What is needed:
Collect all lines from the listing that include the string "will".

---

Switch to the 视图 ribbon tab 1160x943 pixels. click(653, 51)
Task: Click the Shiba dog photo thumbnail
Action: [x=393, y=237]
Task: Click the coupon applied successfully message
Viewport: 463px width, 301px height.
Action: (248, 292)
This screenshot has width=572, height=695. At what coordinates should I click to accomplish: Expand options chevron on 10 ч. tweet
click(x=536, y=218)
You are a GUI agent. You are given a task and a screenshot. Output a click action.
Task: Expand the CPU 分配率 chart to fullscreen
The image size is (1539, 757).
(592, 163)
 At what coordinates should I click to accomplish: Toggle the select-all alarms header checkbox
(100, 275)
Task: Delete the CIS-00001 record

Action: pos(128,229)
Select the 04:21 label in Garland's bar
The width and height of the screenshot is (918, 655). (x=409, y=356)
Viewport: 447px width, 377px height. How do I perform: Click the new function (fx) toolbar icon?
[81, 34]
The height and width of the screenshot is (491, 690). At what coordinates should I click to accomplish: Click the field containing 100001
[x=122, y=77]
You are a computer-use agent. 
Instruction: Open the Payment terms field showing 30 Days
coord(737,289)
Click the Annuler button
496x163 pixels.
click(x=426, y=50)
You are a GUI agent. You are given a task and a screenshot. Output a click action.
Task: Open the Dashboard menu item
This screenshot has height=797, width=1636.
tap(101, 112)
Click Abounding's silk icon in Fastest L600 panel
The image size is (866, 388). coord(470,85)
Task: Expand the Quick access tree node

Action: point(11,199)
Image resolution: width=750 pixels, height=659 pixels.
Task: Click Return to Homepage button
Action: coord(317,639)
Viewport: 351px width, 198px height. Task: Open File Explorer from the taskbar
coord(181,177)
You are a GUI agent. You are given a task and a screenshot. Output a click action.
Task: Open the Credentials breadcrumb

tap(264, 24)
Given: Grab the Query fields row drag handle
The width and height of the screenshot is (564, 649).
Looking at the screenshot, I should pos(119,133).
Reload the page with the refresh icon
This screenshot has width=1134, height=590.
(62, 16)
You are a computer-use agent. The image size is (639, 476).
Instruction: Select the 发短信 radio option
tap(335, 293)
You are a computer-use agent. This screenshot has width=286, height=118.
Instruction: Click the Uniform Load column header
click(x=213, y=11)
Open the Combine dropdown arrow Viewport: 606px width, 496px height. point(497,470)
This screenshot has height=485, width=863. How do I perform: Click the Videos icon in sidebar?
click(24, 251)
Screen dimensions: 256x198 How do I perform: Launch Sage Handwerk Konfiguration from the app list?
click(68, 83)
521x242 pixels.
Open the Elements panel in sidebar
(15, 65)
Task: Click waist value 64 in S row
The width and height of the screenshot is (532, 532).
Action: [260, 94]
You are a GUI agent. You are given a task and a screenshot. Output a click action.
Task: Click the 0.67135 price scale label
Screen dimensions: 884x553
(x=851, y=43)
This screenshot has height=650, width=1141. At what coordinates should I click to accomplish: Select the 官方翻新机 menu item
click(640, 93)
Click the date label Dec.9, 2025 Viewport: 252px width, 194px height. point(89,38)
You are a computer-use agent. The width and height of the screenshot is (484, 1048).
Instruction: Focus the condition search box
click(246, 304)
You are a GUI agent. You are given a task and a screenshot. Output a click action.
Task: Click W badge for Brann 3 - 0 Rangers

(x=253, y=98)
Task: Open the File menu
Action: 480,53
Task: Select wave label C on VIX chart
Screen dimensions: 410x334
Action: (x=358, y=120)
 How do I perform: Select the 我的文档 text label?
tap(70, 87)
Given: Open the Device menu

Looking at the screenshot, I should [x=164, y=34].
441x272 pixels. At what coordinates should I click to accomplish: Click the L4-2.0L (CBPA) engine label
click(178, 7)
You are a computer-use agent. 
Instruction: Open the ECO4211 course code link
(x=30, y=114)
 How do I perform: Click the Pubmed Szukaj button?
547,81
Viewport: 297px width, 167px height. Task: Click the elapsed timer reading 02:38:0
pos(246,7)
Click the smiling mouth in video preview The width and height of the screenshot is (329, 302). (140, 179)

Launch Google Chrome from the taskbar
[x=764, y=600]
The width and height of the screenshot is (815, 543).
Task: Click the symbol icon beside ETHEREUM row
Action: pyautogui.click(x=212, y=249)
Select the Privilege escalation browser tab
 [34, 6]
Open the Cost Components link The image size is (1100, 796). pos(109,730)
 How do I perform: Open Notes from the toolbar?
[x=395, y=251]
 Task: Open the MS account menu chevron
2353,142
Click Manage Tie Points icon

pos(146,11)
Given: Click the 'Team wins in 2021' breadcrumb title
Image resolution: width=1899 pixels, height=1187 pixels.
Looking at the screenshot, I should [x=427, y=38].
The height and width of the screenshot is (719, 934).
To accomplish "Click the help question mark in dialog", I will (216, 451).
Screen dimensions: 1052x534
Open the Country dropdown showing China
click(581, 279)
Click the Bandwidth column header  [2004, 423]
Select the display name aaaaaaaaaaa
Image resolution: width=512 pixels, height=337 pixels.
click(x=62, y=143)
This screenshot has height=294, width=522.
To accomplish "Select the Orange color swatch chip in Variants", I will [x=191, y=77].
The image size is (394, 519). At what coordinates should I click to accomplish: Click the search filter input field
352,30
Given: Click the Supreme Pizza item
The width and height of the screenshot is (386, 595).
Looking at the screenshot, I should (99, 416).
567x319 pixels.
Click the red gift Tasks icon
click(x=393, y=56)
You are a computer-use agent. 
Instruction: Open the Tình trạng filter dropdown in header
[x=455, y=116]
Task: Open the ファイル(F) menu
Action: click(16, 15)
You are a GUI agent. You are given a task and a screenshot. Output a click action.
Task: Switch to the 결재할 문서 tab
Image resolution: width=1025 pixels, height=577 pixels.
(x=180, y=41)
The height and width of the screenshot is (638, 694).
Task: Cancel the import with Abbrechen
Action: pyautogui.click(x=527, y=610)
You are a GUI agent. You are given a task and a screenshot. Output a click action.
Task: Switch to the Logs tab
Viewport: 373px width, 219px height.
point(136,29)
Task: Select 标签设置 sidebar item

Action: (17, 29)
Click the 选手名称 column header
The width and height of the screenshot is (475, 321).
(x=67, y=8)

---

Task output:
To accomplish "Click the help question mark in dialog", I will (216, 451).
To accomplish "Select the Orange color swatch chip in Variants", I will [x=191, y=77].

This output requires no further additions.